-- Data for processing --
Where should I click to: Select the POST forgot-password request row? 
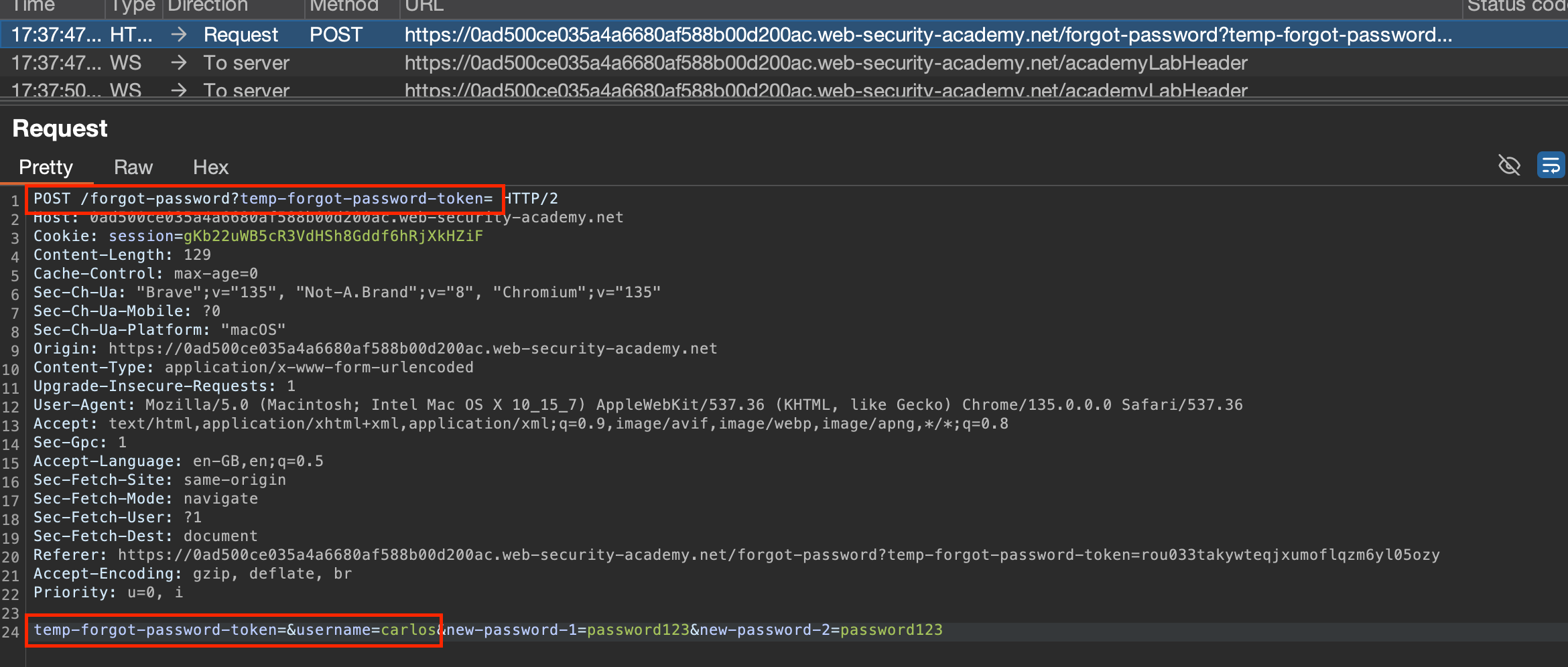pyautogui.click(x=737, y=35)
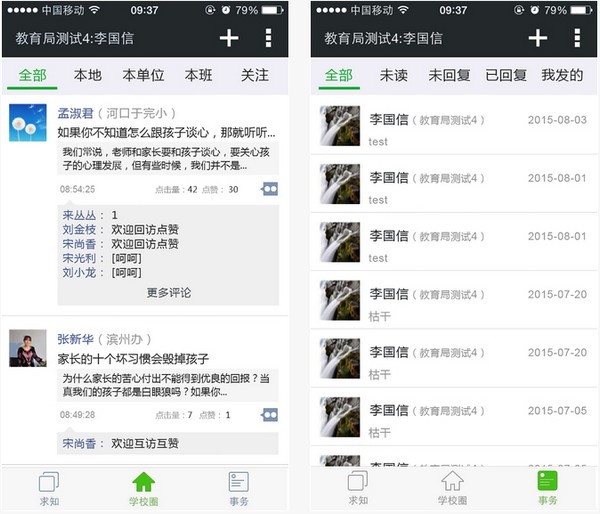
Task: Open 我发的 tab
Action: (x=562, y=75)
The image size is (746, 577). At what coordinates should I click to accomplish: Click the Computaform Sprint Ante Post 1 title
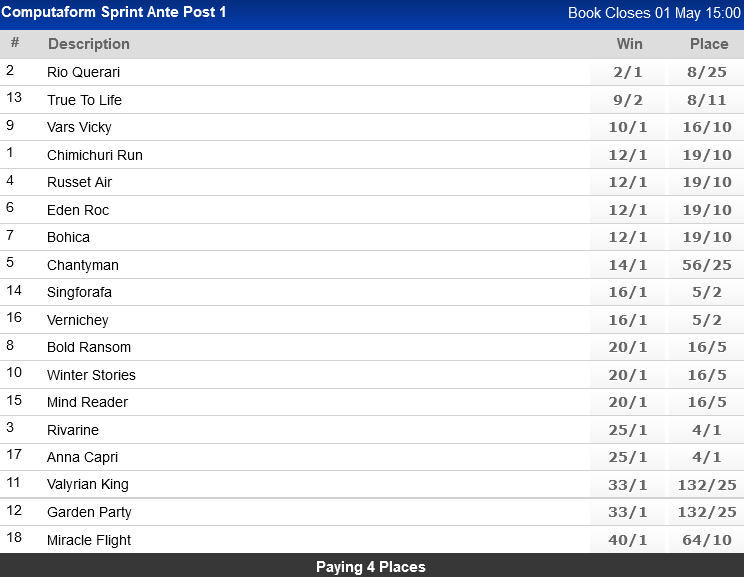tap(114, 12)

-- Exercise brief --
Format every line of the listing above as a numbered list, skipping blank lines and omitting the pictures.

-- Exercise solution --
1. Where should I click to: Select the POST forgot-password request row? 
2. pyautogui.click(x=737, y=35)
3. Task: Open 我发的 tab
4. Action: (x=562, y=75)
5. The image size is (746, 577). At what coordinates should I click to accomplish: Click the Computaform Sprint Ante Post 1 title
6. tap(114, 12)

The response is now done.